2 Defendants attached to their motion a declaration from an attorney-adviser employed by the U.S. Department of State attesting to the authenticity of an attached e-mail that was sent to Aprodu informing him of the consular officer’s decision to refuse his visa application. (Def. Ex. 1). Plaintiff has not disputed the authenticity of that document. (See Pl. Opp’n at 2). 3 The Court also takes judicial notice of the status of the visa application on the U.S. Department of State website, according to the Immigrant Visa Case Number provided in the complaint. (Compl. ¶ 16); Visa Status Check, U.S. DEP’T OF STATE, https://ceac.state.gov/ceacstattracker/status.aspx (last accessed April 15, 2024). Defendants have moved to dismiss the complaint pursuant to Fed. R. Civ. P. 12(b)(6) for failure to state a claim upon which relief can be granted. II. Standard of Review On a motion to dismiss made pursuant to Rule 12(b)(6), the court “must assume the truth of all well-plead[ed] facts and give the plaintiff the benefit of all reasonable inferences

therefrom.” Ruiz v. Bally Total Fitness Holding Corp., 496 F.3d 1, 5 (1st Cir. 2007) (citing Rogan v. Menino, 175 F.3d 75, 77 (1st Cir. 1999)). To survive a motion to dismiss, the complaint must state a claim that is plausible on its face. Bell Atl. Corp. v. Twombly, 550 U.S. 544, 570 (2007). In other words, the “[f]actual allegations must be enough to raise a right to relief above the speculative level, . . . on the assumption that all the allegations in the complaint are true (even if doubtful in fact).” Id. at 555 (citations omitted). “The plausibility standard is not akin to a ‘probability requirement,’ but it asks for more than a sheer possibility that a defendant has acted unlawfully.” Ashcroft v. Iqbal, 556 U.S. 662, 678 (2009) (quoting Twombly, 550 U.S. at 556). Dismissal is appropriate if the complaint fails to set forth “factual allegations, either direct or inferential, respecting each material element necessary to sustain recovery under

some actionable legal theory.” Gagliardi v. Sullivan, 513 F.3d 301, 305 (1st Cir. 2008) (quoting Centro Medico del Turabo Inc. v. Feliciano de Melecio, 406 F.3d 1, 6 (1st Cir. 2005)). III. Analysis A. The APA Claim (Count 1) Count 1 asserts a claim that defendants have “unlawfully withheld or unreasonably delayed” adjudication of Aprodu’s visa application under the APA. Defendants respond that the consular nonreviewability doctrine precludes judicial review; that the claim is moot because the application has already been adjudicated; and that any delay was not unreasonable. 1. Jurisdiction As an initial matter, the APA “does not provide an independent source of subject-matter jurisdiction.” Conserv.
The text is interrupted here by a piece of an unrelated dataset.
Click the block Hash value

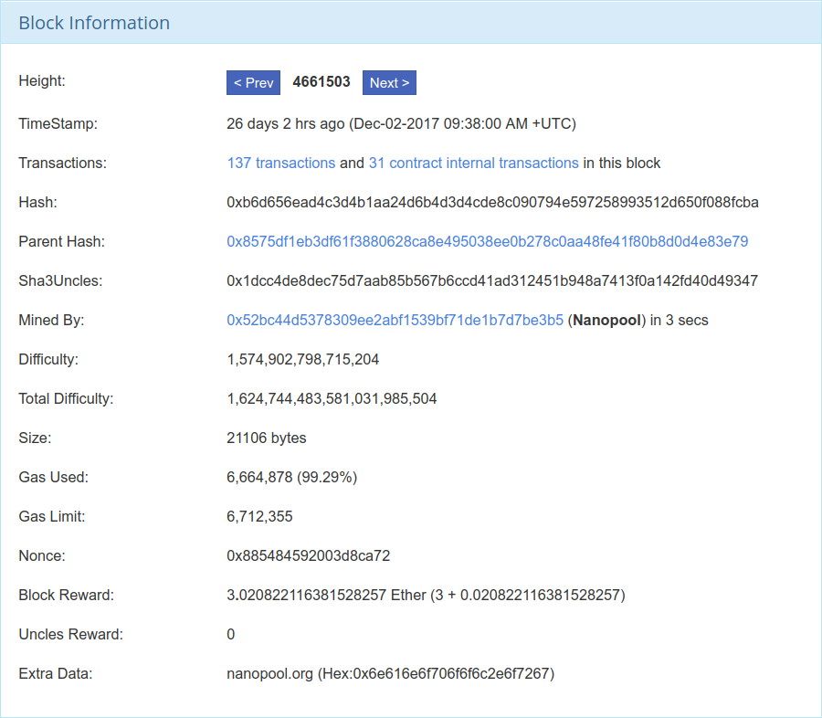(x=492, y=202)
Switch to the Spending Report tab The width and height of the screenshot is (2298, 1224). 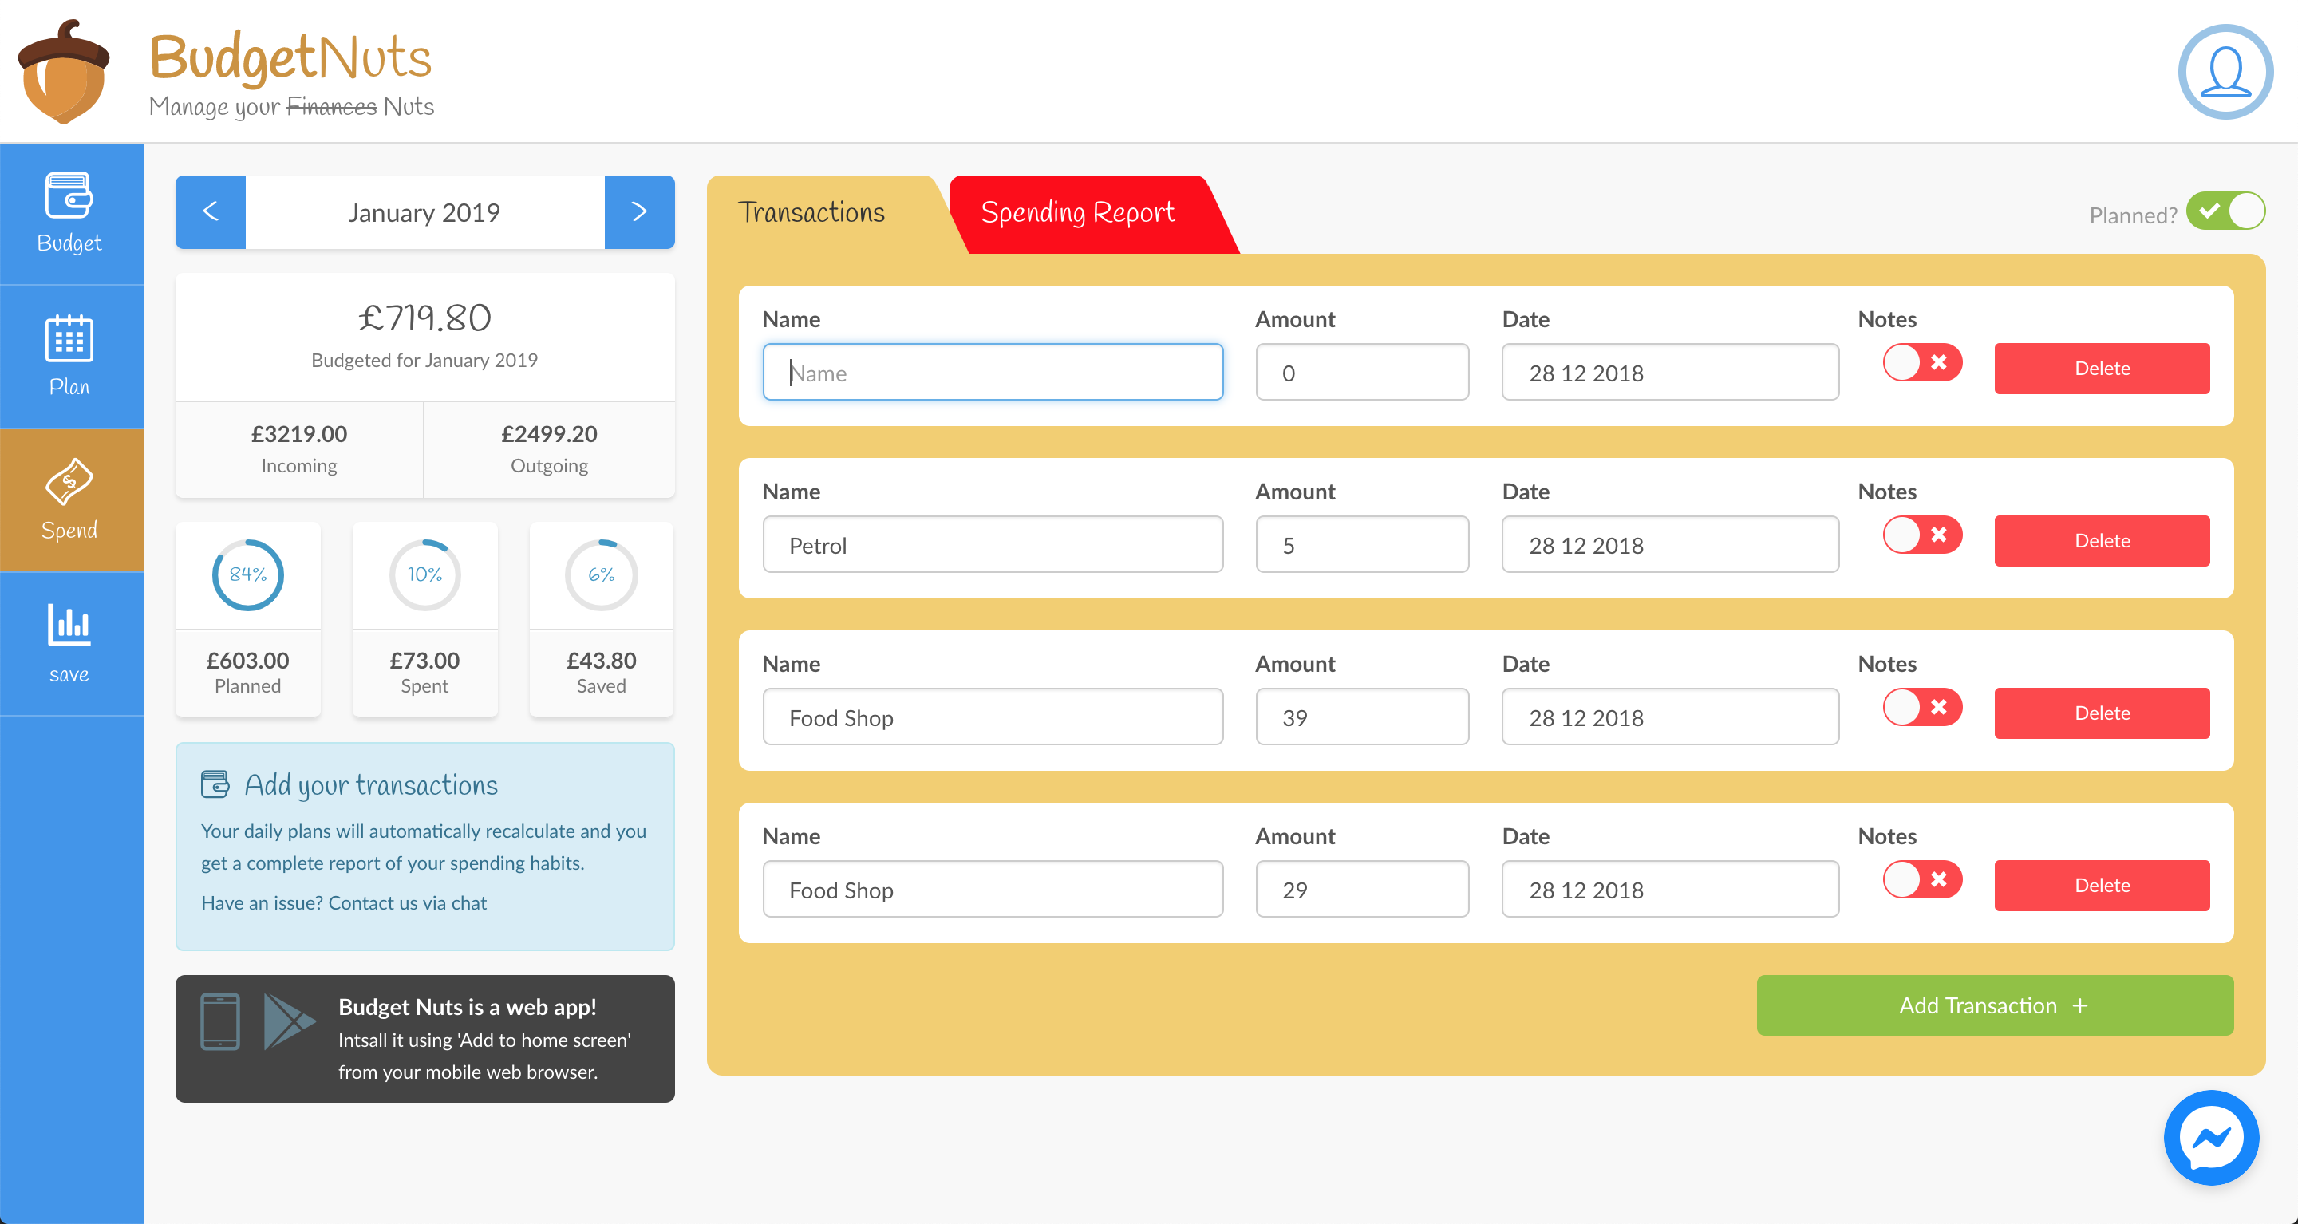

Law Found. v. Busey, 79 F.3d 1250, 1261 (1st Cir. 1996) (citations omitted); see Califano v. Sanders, 430 U.S. 99, 107 (1977); see also Your Home Visiting Nurse Servs. v. Shalala, 525 U.S. 449, 457-58 (1999) (clarifying that 5 U.S.C. § 706 “is not an

independent grant of subject-matter jurisdiction”). At the same time, the Mandamus and Venue Act (“MVA”), 28 U.S.C. § 1361, vests federal district courts with “original jurisdiction of any action in the nature of mandamus to compel an officer or employee of the United States or any agency thereof to perform a duty owed to the plaintiff.” 28 U.S.C. § 1361.